Una verdad inconveniente
Septiembre 18, 2009

Las clínicas privadas y los hospitales están obligados a tratar los residuos patógenos. El tratamiento, manipuleo transporte y disposición final de los mismos, se rige por una reglamentación de la ley 111.347; a fin de evitar perjuicios a la salud de los habitantes de la capital, y la provincia y promover la preservación del medio ambiente.
Pero el código de planeamiento urbano de la ciudad de Bs. As., hoy impide la instalación en su territorio de cualquier tipo de plantas de tratamientos. Por eso se suele contratar para este servicio a empresas del gran Buenos Aires y a veces para abaratar costos los transportistas terminan tirando los residuos en un basural a cielo abierto, esto lo denuncia el ambientalista Manuel Ludueña. Con la nueva ley, las clínicas podrán seguir contratando a empresas de la provincia de Buenos Aires .
Pero éstas tendrán que tener su certificado ambiental de la ciudad, más allá de esta posibilidad muchos diputados creen, que son los porteños los que deberían hacerse cargo de esa basura, y por lo tanto es necesario modificar el código de planeamiento urbano para poder instalar alguna planta en capital o en el gran Buenos Aires.
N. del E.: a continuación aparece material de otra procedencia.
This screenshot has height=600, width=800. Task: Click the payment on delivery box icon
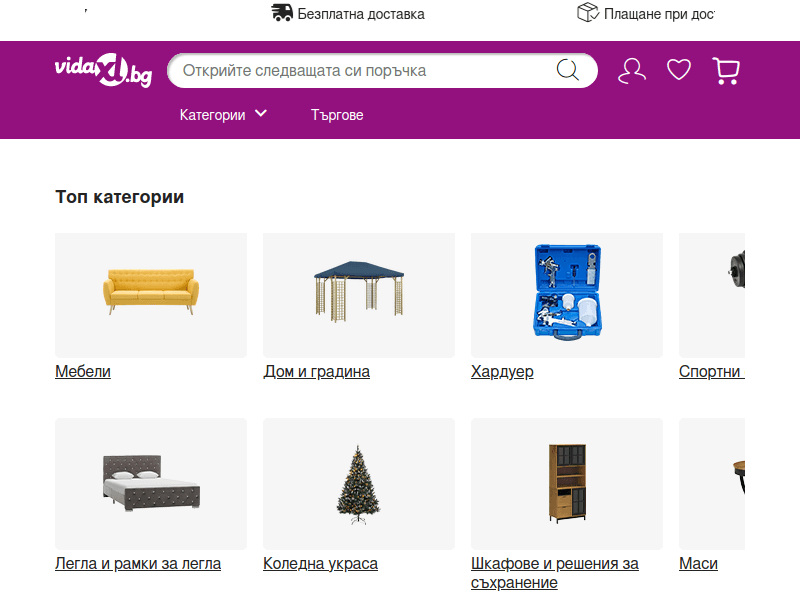tap(587, 14)
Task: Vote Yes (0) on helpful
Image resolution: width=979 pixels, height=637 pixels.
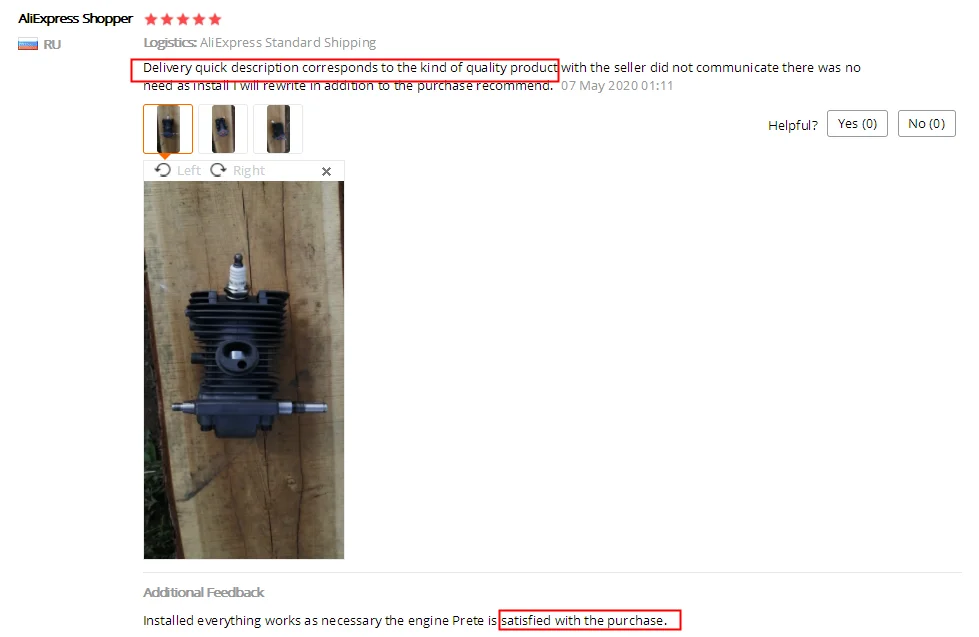Action: [857, 124]
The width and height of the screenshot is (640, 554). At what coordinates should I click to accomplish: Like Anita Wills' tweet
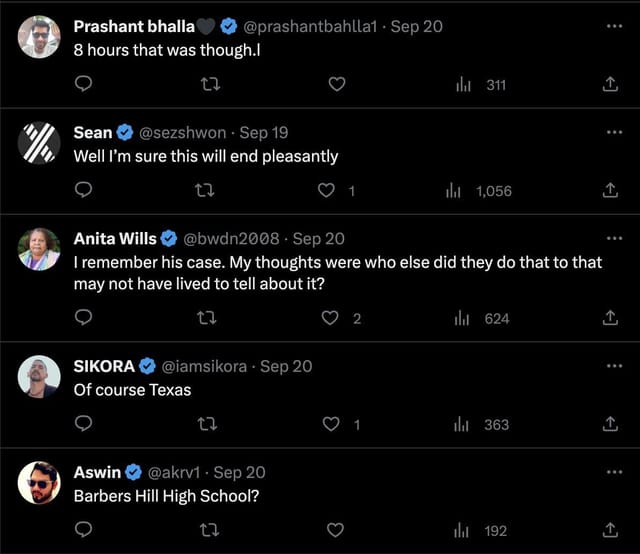click(330, 318)
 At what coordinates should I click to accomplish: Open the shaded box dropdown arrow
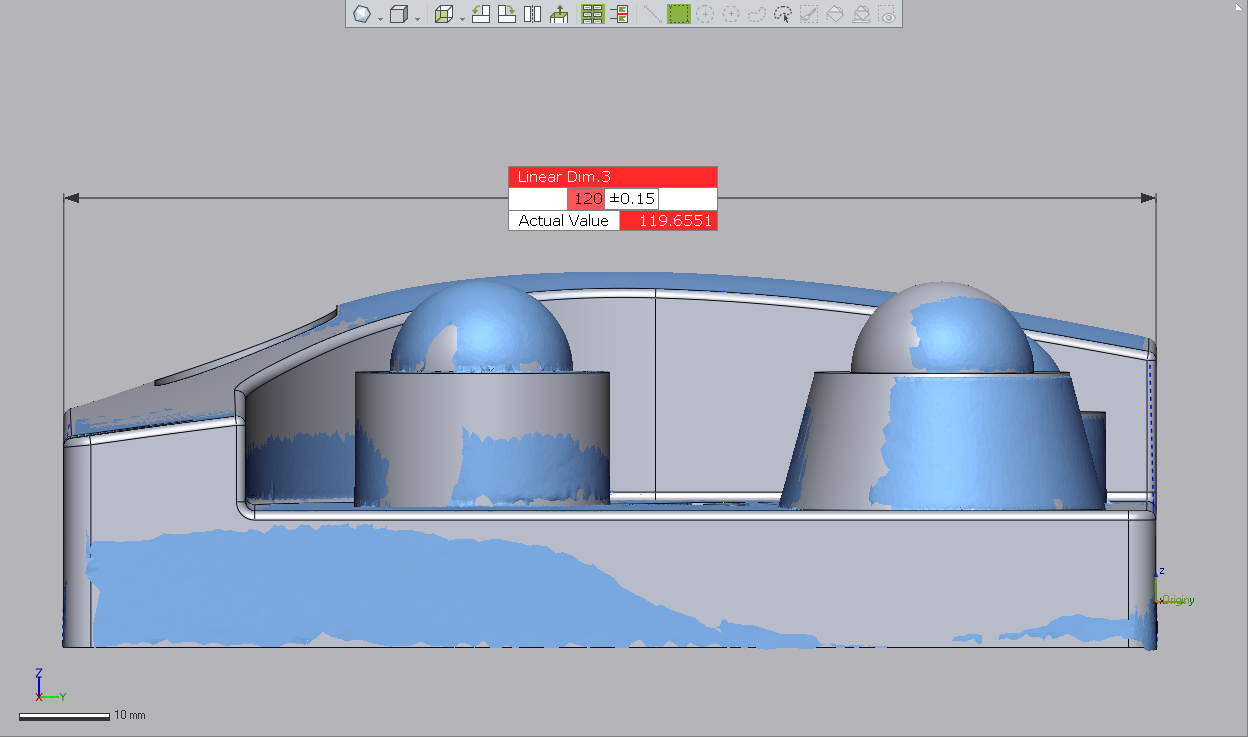[460, 16]
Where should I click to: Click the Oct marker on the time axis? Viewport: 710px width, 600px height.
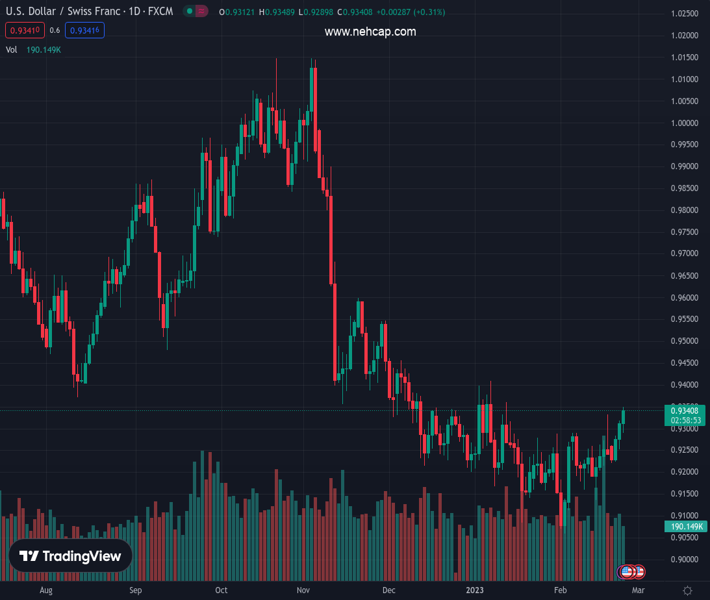click(x=222, y=591)
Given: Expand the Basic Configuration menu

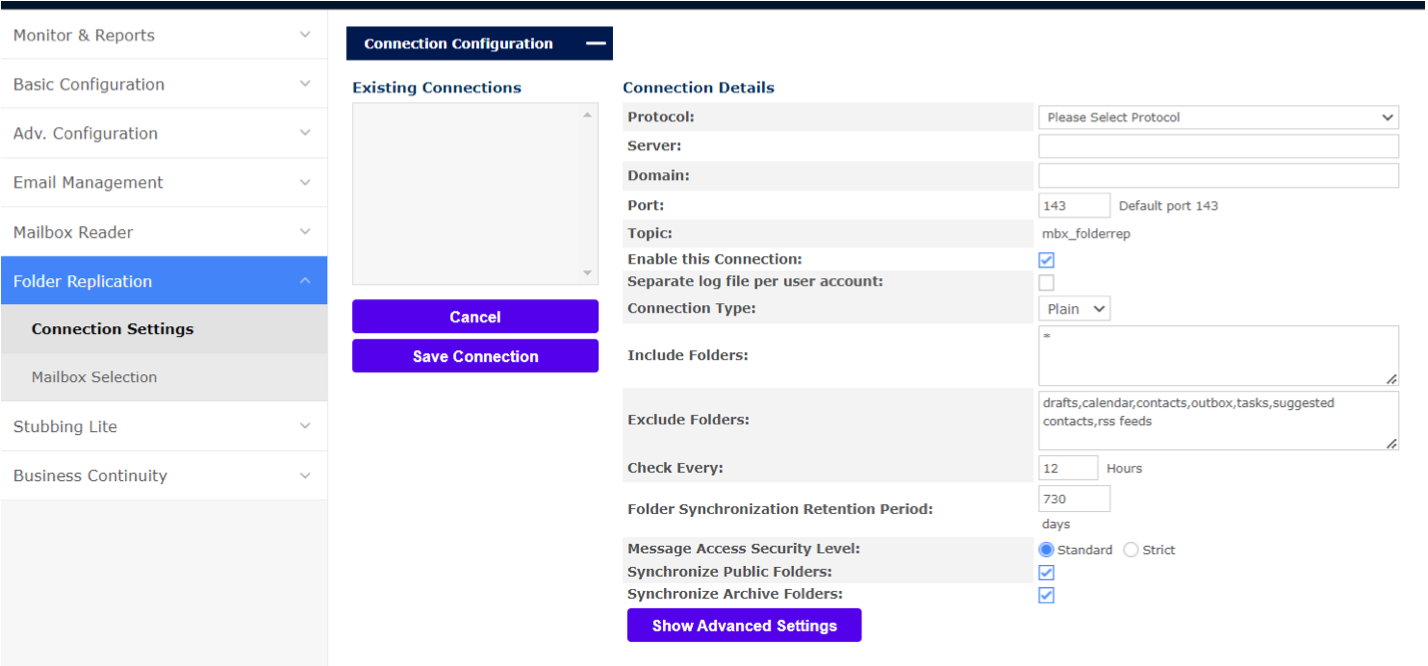Looking at the screenshot, I should (x=163, y=84).
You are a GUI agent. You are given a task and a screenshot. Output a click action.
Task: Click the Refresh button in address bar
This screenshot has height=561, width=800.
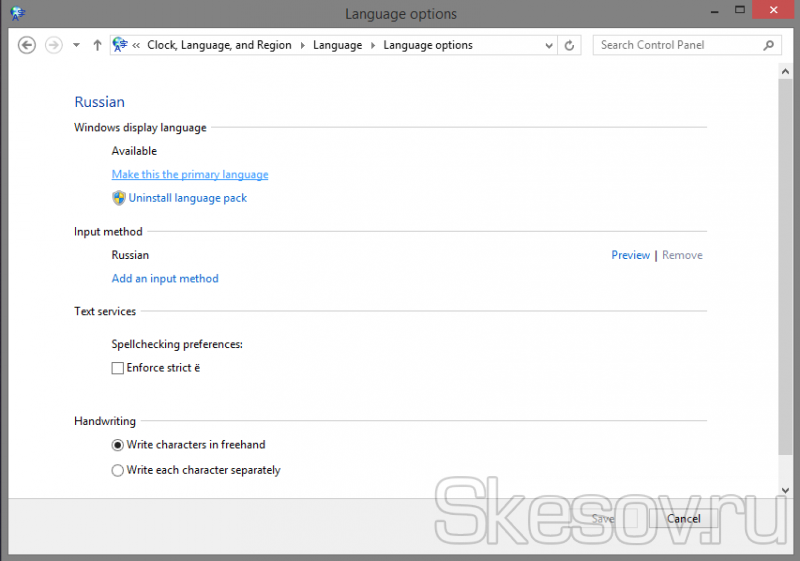coord(570,45)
En la actualidad existen dos modos de tratar los residuos patógenos: esterilizándolos o incinerándolos en hornos pirolíticos. Este último método es muy criticado por los grupos ecologistas, porque argumentan que el proceso de tratamiento es tan contaminante como los residuos que se pretenden anular.
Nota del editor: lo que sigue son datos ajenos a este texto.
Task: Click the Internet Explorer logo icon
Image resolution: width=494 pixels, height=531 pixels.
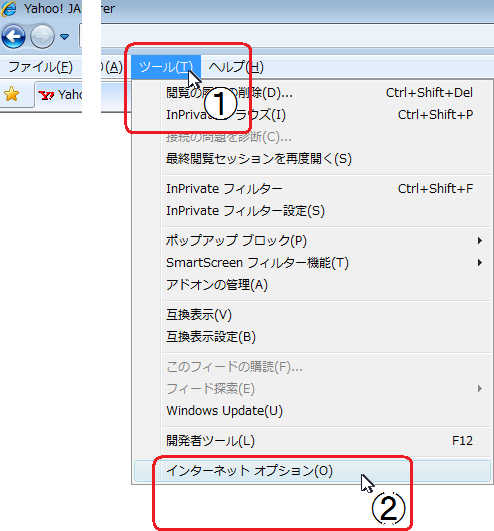Action: tap(8, 8)
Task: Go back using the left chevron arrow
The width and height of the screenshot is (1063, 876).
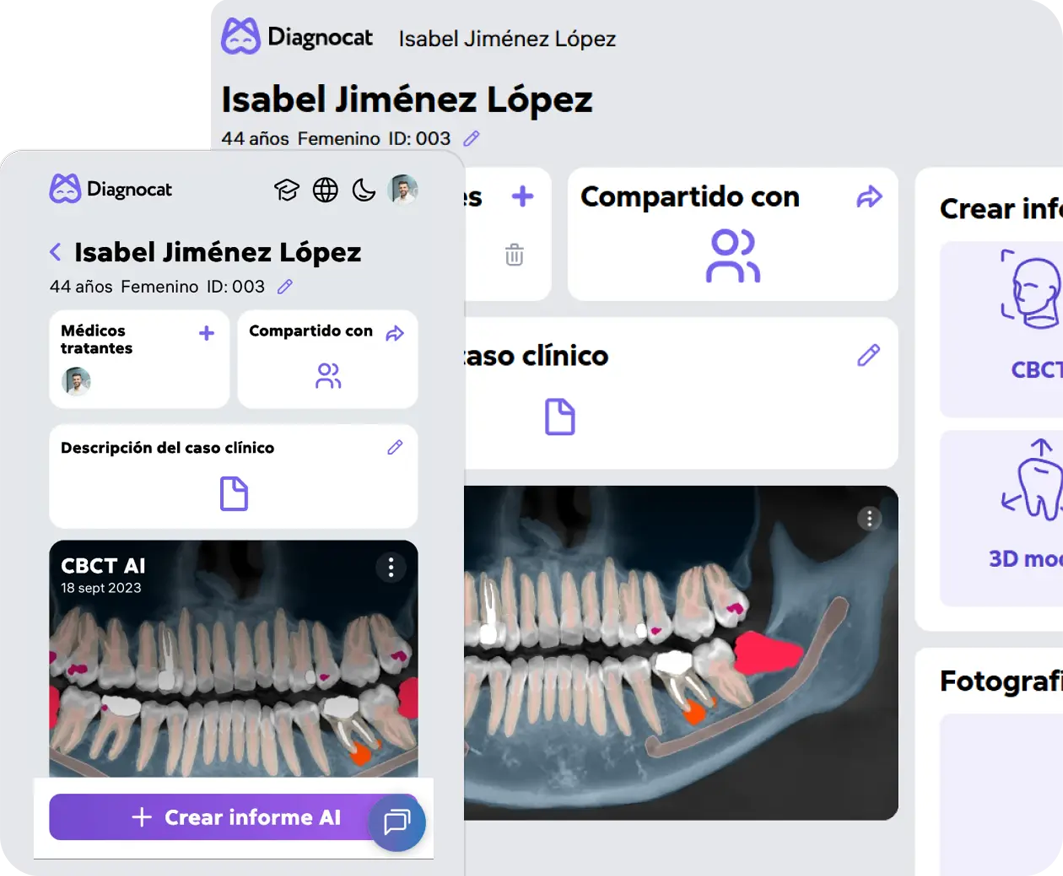Action: point(56,252)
Algunos diputados critican el proyecto de ley porque es demasiado genérico a la hora de pautar qué tipo de plantas de tratamiento están permitidas. Así, una modificación al código de planeamiento -audiencia pública- mediante bastaría para instalar un horno en la ciudad.
Según el asesor de la comisión de salud de la legislatura porteña Luís Rivas dijo que no hay conclusiones internacionales acerca de la inconveniencia de los hornos pirolíticos, pero Rivas considera que al ser tan exigente la ley sobre la necesidad de monitoreos y controles permanentes, los hornos a instalar tendrán que ser tan buenos que la lógica comercial indica que el método elegido será el de la esterilización.
Para que la sociedad entienda que son los residuos patógenos, se entiende que son los desechos o elementos materiales en estado sólido, semisólido, liquido o gaseoso con características de toxicidad o actividad biológica, que puedan afectar directa o indirectamente a los seres vivientes y causar contaminación del suelo, agua, y atmósfera que ya tanto daño le hemos causado. En la ciudad de Junín hemos detectado basurales a cielo abierto, la contaminación se sigue incrementando y vemos el impacto en el mundo real.
Seguir contaminando el planeta es terriblemente inmoral, tenemos que evitar entrar en una etapa de consecuencias. Ustedes podrán decir ¿Y cuál es el problema? Queridos lectores tenemos que comenzar a pensar diferente porque hacer lo que es correcto nos hace avanzar. Hay que separar la verdad de la ficción, y tenemos que encontrar la manera de que todos escuchen las advertencias y responder a ellas.
¿Estás listo para el cambio? “La tierra es nuestro único hogar y está en peligro”. Cada uno de nosotros podemos hacer algo para revertir esta situación, la solución esta en nuestras manos, únete a los esfuerzos para detener la contaminación.